O seu cabelo estava sempre penteadíssimo, brilhoso, todo formatado em brilhantina, de modo que enquanto não secasse de vez nenhuma ventania faria a desfeita de espalhar um fiozinho. E quando seco, sempre aos cuidados de um pente e de um espelhinho de bolso, pareciam dunas maravilhosamente onduladas. Era quando tudo fazia para que qualquer imprevisto não assanhasse um tantinho assim de suas formosas madeixas.
Quando chegava à casa dos amigos para uma visitinha qualquer, antes mesmo dos habituais cumprimentos o rapazinho começava a dizer que o lindão havia chegado, o gostosão, o pedaço de não botar defeito. E corria até o espelho, e corria a procura de pente, e se danava a perguntar o que achava daquela roupa, do seu cabelo, da formosura de sua pele naquele dia.
Verdade é que muita gente passou a comentar sobre seus exageros. Por consequência, as más línguas logo chegavam a conclusões nada meritórias para o bom moço. E tinha gente que jurava que o dito não passava de um afeminado, de um mariquinhas cheio de frescuras e trique-triques. Aqueles de verbo sujo e língua solta diziam em alto e bom som que aquilo era um viadinho doido pra soltar a franga de vez.
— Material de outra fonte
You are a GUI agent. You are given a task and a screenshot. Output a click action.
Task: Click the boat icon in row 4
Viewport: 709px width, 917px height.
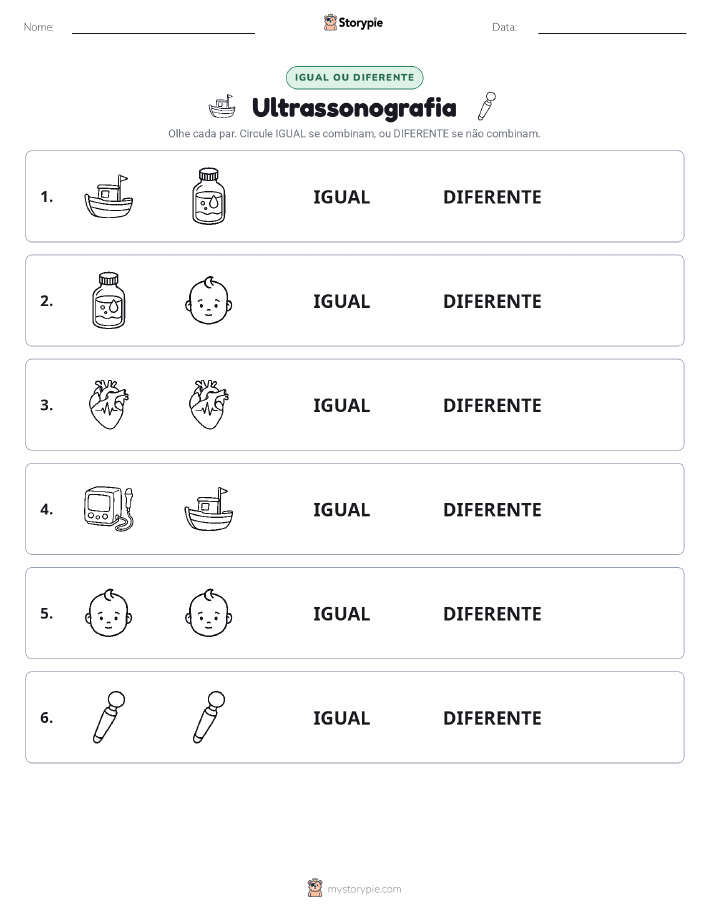tap(209, 509)
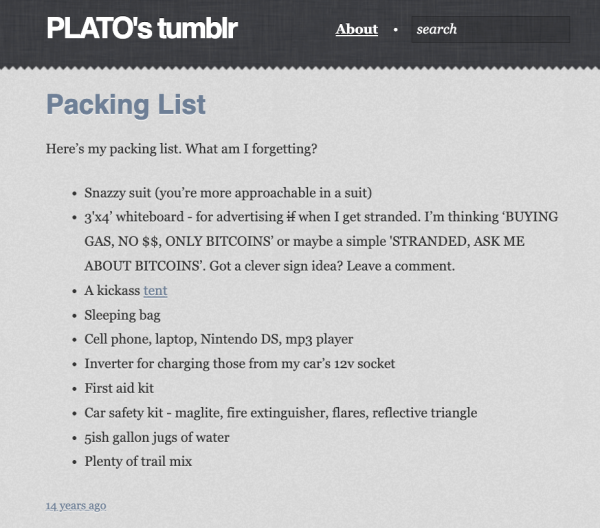Click the dot separator beside About
This screenshot has height=528, width=600.
point(396,30)
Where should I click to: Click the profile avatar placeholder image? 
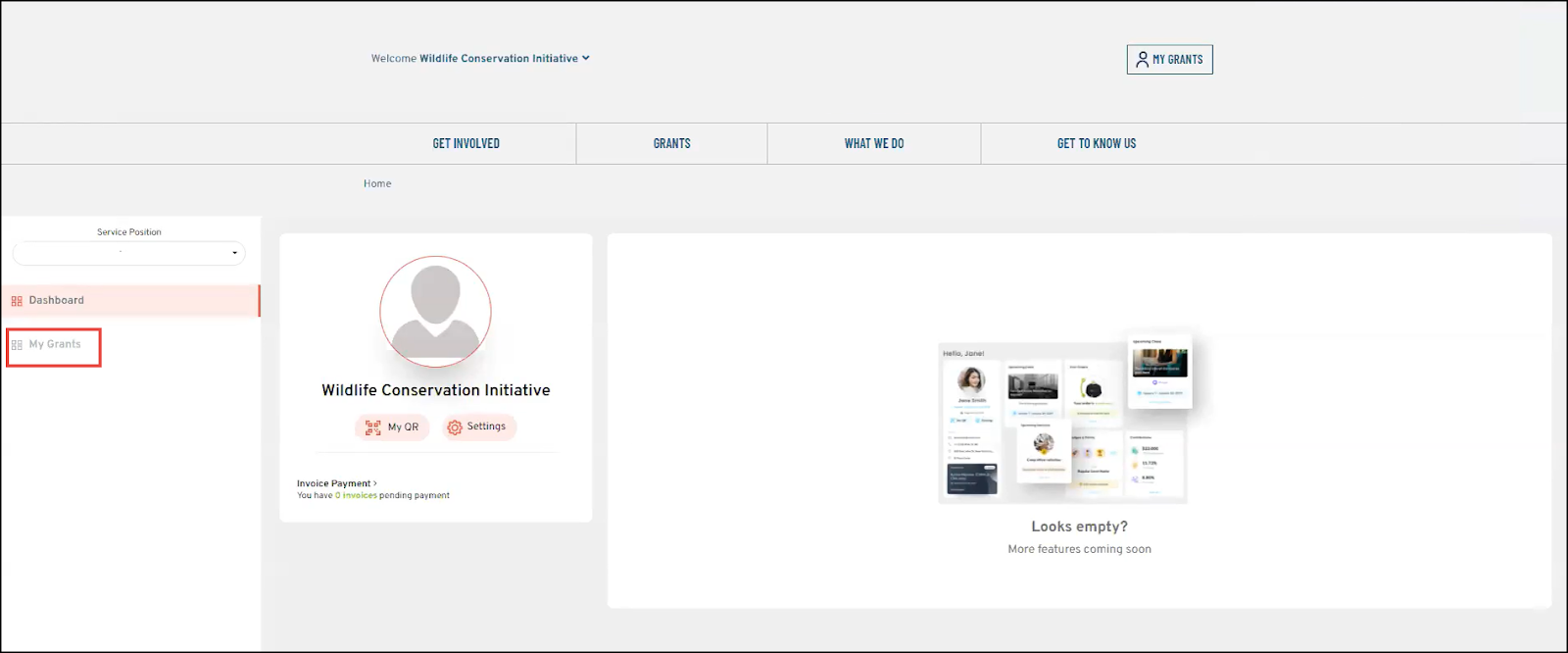pyautogui.click(x=435, y=312)
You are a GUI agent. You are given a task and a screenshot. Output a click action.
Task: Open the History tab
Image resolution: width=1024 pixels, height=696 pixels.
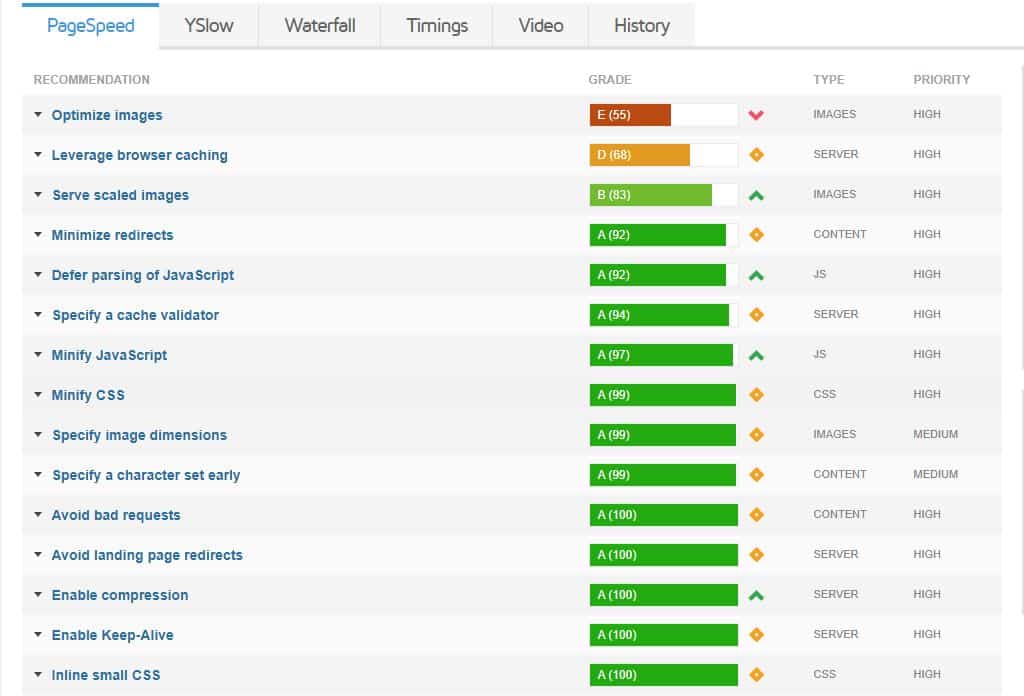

Como conversas desse tipo não demoram a chegar aos ouvidos do falado e comentado e, no caso, do aviltado na honra de moço bonito, então a fofocagem caiu-lhe como uma bomba. Mas não conseguiu derrubar de vez a auto-estima do bonitinho, que daí em diante decidiu que mostraria aos maldosos com quantos paus se faz uma canoa.
Quer dizer, estava disposto a dar o troco bem dado, na medida. Só que esperava que uma boa alma fizesse isso por ele. Talvez uma pessoa estranha que, percebendo as maldades humanas, saísse em sua defesa. Seria até mais bonito que fosse assim. Pensava entristecido.
Então vestiu uma roupa velha, rasgada, em grande parte remendada, dessas vestes tão conhecidas nas pessoas mais empobrecidas da sociedade. Colocou nos pés um chinelo faltando pedaços, e de cabelos assanhados saiu para fazer seu costumeiro itinerário. Entrou na casa de um alegre como sempre, cumprimentando normalmente, fazendo a festa já conhecida. Entrou na casa de outro e repetiu o seu costumeiro entusiasmo. E em todo lugar se olhava no espelho e depois dizia que nunca havia se sentido tão bem.
O rapazinho enlouqueceu, tá maluco de pedra, perdeu o juízo de vez, era o que se comentava de canto a outro. Até que ouvindo o espanto todo, o doido varrido da cidade – pois em todo lugar existe um – se aproximou de uns conversadores e perguntou por que agora eles diziam aquilo com o rapazinho, pois se ele andava todo arrumadinho era boiola, e agora era chamado de maluco só porque estava maltrapilho.
E ajuntou: Afinal de contas, como é que vocês querem que os outros sejam? A vida dos outros depende do que vocês acham ou deixam de achar? E digo mais: já vi gente dando topada porque só se importava com o passo dos outros. E cuidado que tem um buraco bem na frente de cada um.